Well, thank goodness for the Harry Potter Baseball Days, right? Or could it be that heavy promotions and franchising simply don't make people want to read? Maybe there is such a thing as too many Playstation games and Mattel TM Potions Kits and plush collectibles and fleece throws and battery-operated vibrating brooms (seriously) and Hagrid and Norbert Magical Minis (wave the magic umbrella and Norbert moves!). Maybe once the brand exposure gets to a certain level, once the heavy promotions reach a certain weight, kids start to feel like, what do we need the book for? We'll just collect the cards and stickers and badges and get the next Invisibility Cloak from Toys R Us and wait for the movie to come out.

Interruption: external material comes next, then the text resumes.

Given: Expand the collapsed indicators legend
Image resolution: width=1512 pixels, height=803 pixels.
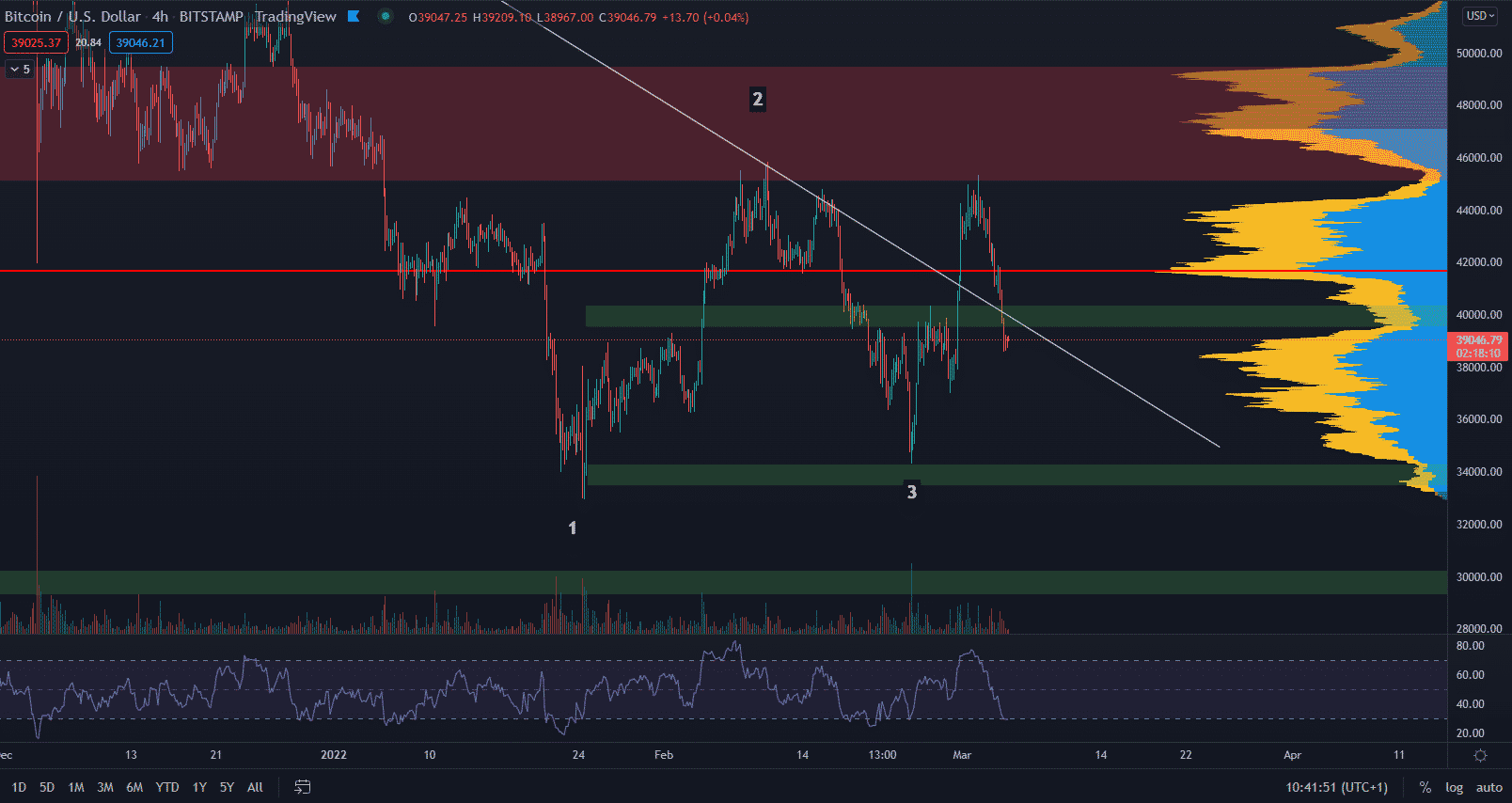Looking at the screenshot, I should click(x=20, y=69).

This fifth book is the first book to have to contend with this level of hoopla, and it remains to be seen how it will compete against its own hype. The fourth book was hyped, but the circus really started with the release of the first Harry Potter movie, that's when Warner Bros got involved and Coca-Cola signed on as official sponsor.
Inside Hogwarts
Meanwhile, inside Hogwarts, Harry Potter the character is also facing a changing world. Rowling has been hinting at various romantic undercurrents that are now coursing between the characters. "The Order of the Phoenix" will be the proving ground for the introduction of a very different kind of magic into Hogwarts. And it's not easy to mix magics.

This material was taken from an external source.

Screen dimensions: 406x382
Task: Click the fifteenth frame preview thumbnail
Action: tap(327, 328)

In the magical worlds of children's books, adolescence, budding romantic feelings and the very adult chemistries that go along with such changes usually spell the end of the fun. Dorothy is not going to fall in love in Oz. It's only the kids who find their through the wardrobe into Narnia. Painted wings and giant's rings make way for other toys. There is something appealing about the idea of Hermione asking, "Are you there G-d?" but it will be a challenge to bring the complexities of adolescence to these characters.

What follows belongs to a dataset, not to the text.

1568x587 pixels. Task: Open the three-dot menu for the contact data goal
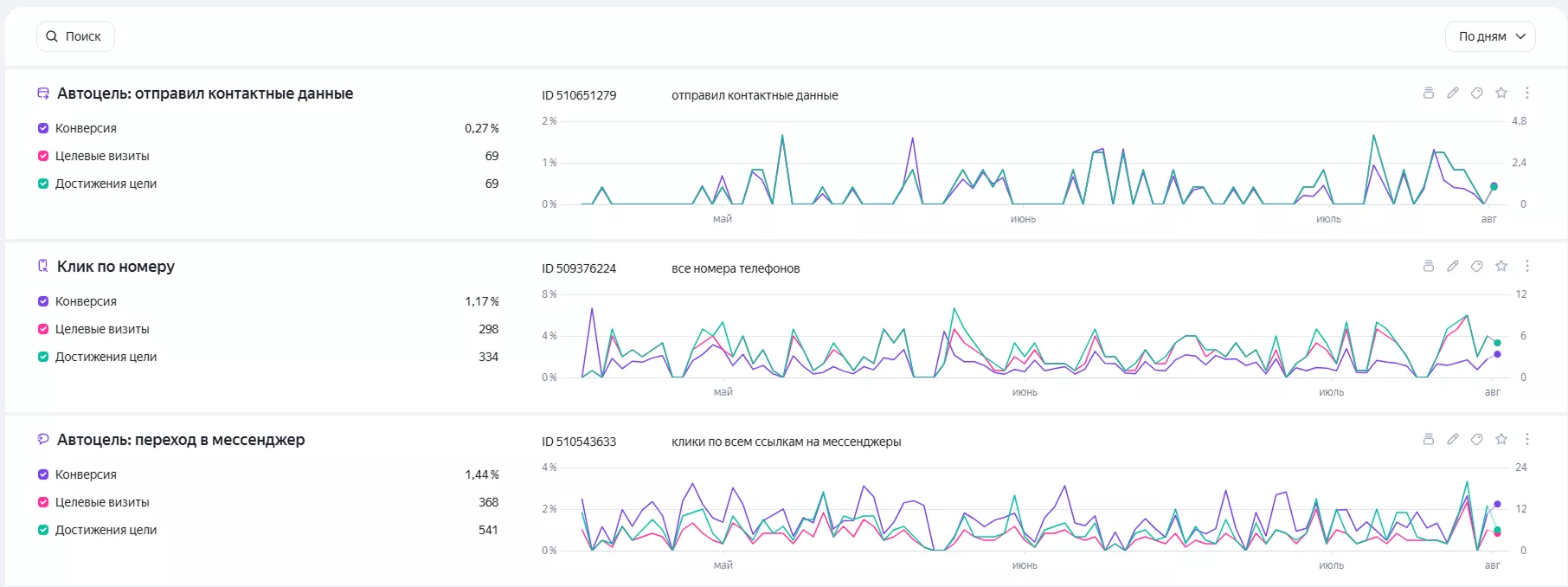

The books are infused with Harry Potter's own wonder and naiveté. It will not be easy to introduce him to girls. We can only hope that Joanne Rowling -- newly married with a new baby and a daughter, still reeling from winning a lawsuit in the States and under enormous pressure to keep producing the books and to keep the brand strong -- will be up to it. The BBC reporter who scored the exclusive interview with the author, yet to be released, has leaked that Rowling said she wanted to break her own arm so that she wouldn't be able to write, when the pressure was on to finish this book.
But Harry has a way of overcoming the odds. A phoenix has saved him before and gives the title to the next, a bird that dies in flames and is reborn from its own ashes. Like his phoenix, Harry Potter is at a time of transformation. He will burn, one way or another, in the flames of over-hype and hormonal change. And he may well go up in smoke and join the ranks of other over-hyped British imports (remember Spice World?). But he may also emerge reborn as a more complex character who has found his place in a more complicated, less innocent world than the one he first entered. And that would even help his brand. Only a brand that summons the depth of emotion we feel for a good, integral character could survive the exposure of two more movies and the sheer overload of the Live-the-Magic-Coca-Cola-Baltimore-Orioles-Harry-Potter-everywhere campaign.
As Rowling writes of her beloved protagonist at the end of "The Goblet of Fire," "What would come, would come... and he would have to meet it."
Michelle Chihara is a freelance writer who lives in San Francisco.